Their performance together was vibrant and sparkling.
Before this recital, I knew Carolyn Sampson primarily from her baroque work—I had heard her in Handel’s Theodora in Göttingen (and rated her the best thing about the concert) and in the English Concert tour of Orlando at Carnegie Hall last year. I had listened once or twice to her "Fleurs” album, which has the same repertoire as Sunday’s recital, and liked it well enough, but hearing her sing art song in live performance was a whole 'nother experience. I really like what she does; she’s got a great command of the texts combined with a lively, outgoing energy. She spoke to the audience for a couple minutes midway through the first half of the program, explaining how Joseph Middleton had proposed the floral theme and they had worked through tons of repertoire together before selecting the songs for their album and recital program. She was funny and disarming.

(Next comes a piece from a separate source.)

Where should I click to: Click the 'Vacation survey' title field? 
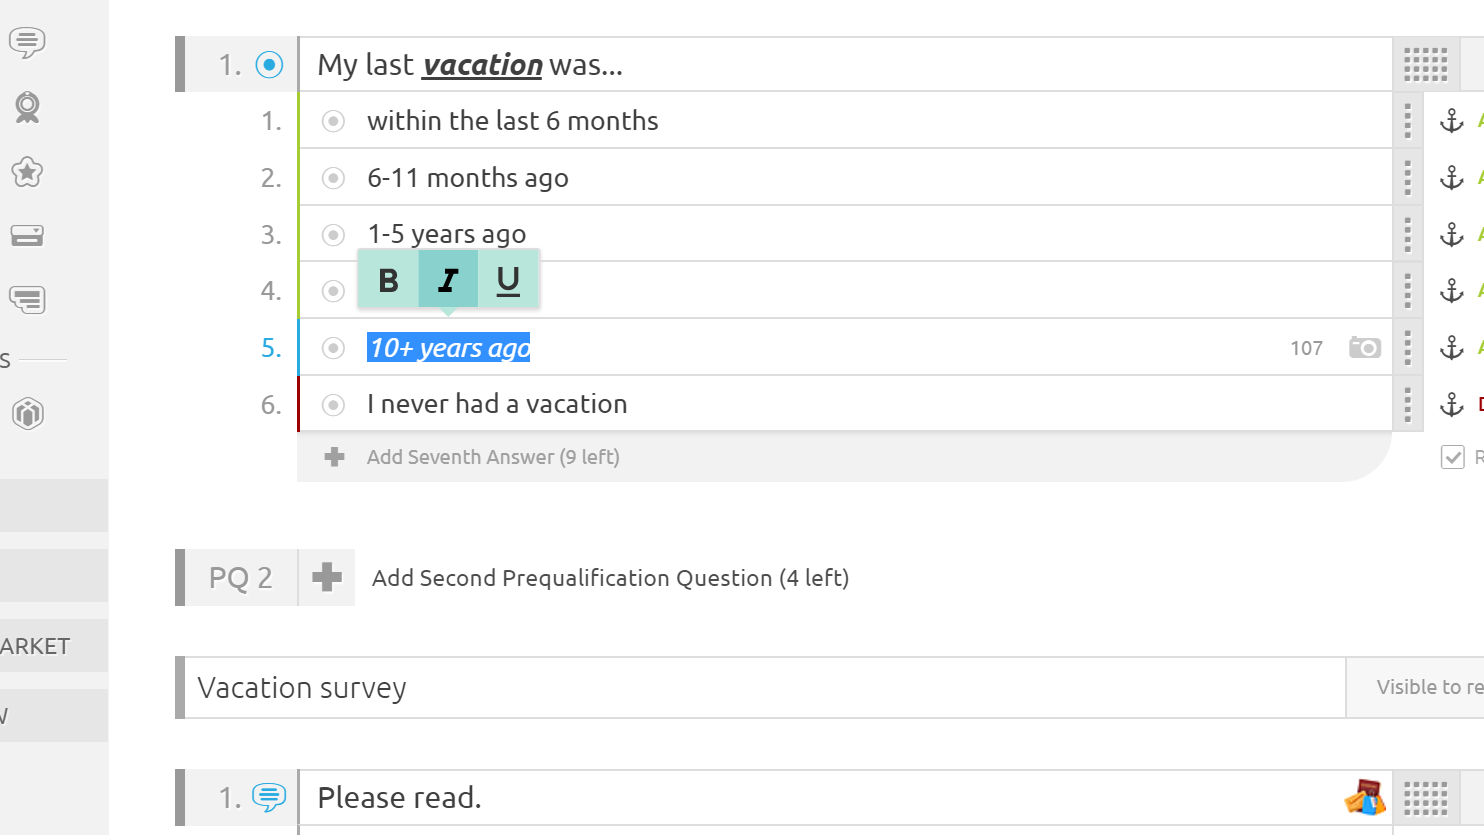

Her connection with the audience was warm, although it didn’t manifest in the kind of awed stillness that I usually associate with a good performer-audience rapport; in fact, the Alice Tully audience on Sunday was oddly noisy, with about half the audience clapping between songs (instead of holding applause until the end of each song grouping as requested in the program). There were at least four (!) separate instances of cell phones ringing during the show, two of which came after the singer made a joke about a ringing phone at the end of her remarks to the audience. (It went off just as she and Joseph Middleton were about to start the next section; she waited for the ringtone to be silenced and quipped “I didn’t bring that one,” as in, I didn’t come prepared to sing that tune.) Since Lincoln Center had promoted the flower-themed recital as a Mothers’ Day treat, I can only guess that this noisiness was a symptom of a holiday audience that might not be accustomed to classical recital etiquette. I didn’t get the sense that the audience was distracted or unappreciative; on the contrary, the bursts of applause between songs seemed like spontaneous reactions to the upbeat feel of many of the songs, and occasionally when a song ended on a more hushed note, the audience would stay blessedly silent in the pause before the next song.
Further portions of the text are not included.